I also started reading a new book, recommended by a friend, called The Power of Now. What the author says isn't brand new, but he writes in a way that appeals to me now. He writes about how the mind is constant chatter, mostly living in the past or projecting scenes onto the future. Neither are me, my true self, he writes. One suggestion he makes is to observe the one in my head doing all the thinking but not think about the thinking. Just observe the words as they pass on through.

I've done this in meditation and in yoga, but it's funny, I've never tried to watch the thinking, I've only tried to stop the thinking. He is reminding me that I am not these thoughts. I am infinite, beyond the judgments and fears in my head.

Reading this, I've felt more peaceful in the last few days. Problems that could have been huge turned out to be small, easily resolved. When my mind gets anxious, noisy, and afraid, I smile, tell it to relax, or even just a humorous library Shush! works well.

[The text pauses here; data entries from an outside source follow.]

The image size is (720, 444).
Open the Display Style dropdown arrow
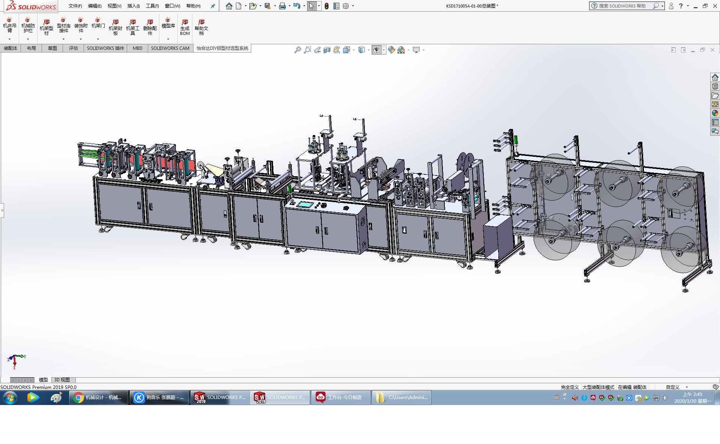tap(369, 50)
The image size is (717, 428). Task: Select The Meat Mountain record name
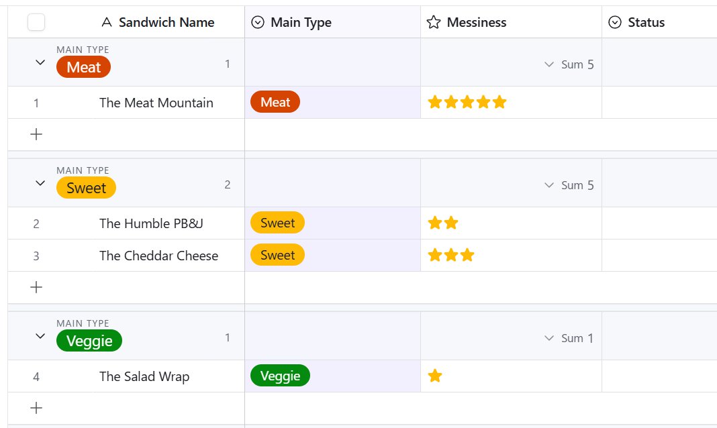(x=156, y=103)
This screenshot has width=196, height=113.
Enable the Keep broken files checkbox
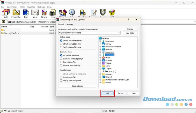[61, 77]
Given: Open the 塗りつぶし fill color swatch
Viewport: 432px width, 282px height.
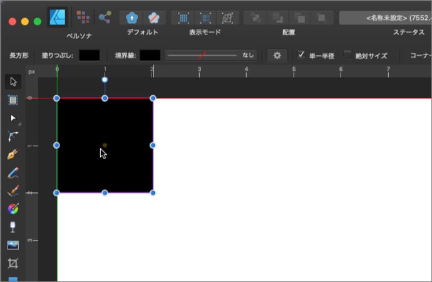Looking at the screenshot, I should (89, 55).
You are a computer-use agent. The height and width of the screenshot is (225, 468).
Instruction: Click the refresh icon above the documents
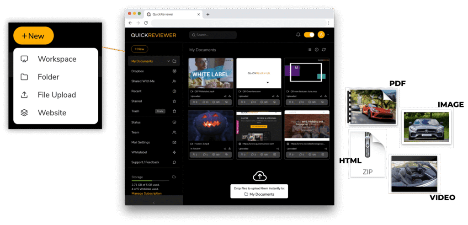324,50
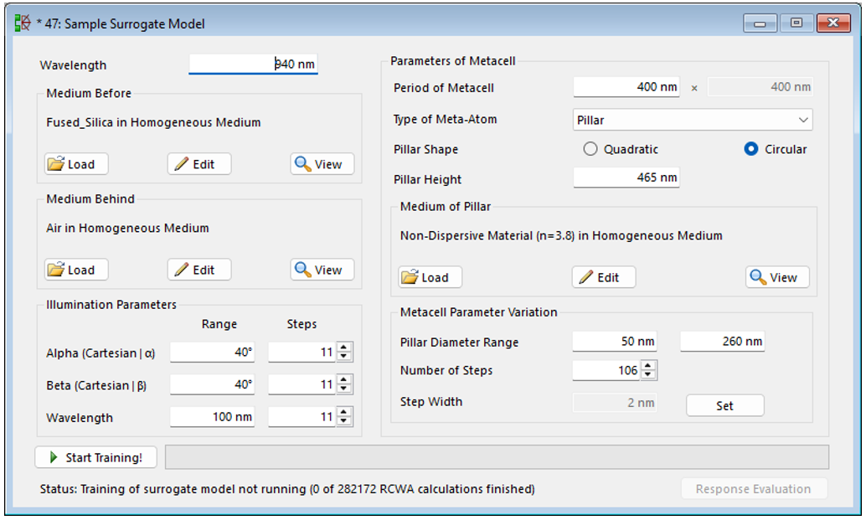Edit the Medium Behind material
Viewport: 866px width, 520px height.
(x=198, y=270)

Then, of course, but not of course, because I'm not in that place of fear, a friend called me out of the blue and has a possible new job for me. This job feels like what's next - the what's next I've been wondering about for a while. My friends would say things like this always happen to me, and I would say that they do, as long as I'm not paying too much attention.

If I could teach you anything, little one, I would teach you how to quiet the chatter in your head. I would teach you about that calm place that lives inside you, a place of total love and total trust. But right now, you're seventeen months old, and you pretty much live in that place already.

Hopefully by the time the chatter finds you, you will have the tools to tell it to Shush! as you have more important things to do than listen.

I love you, Ava Jasmine. Come home soon.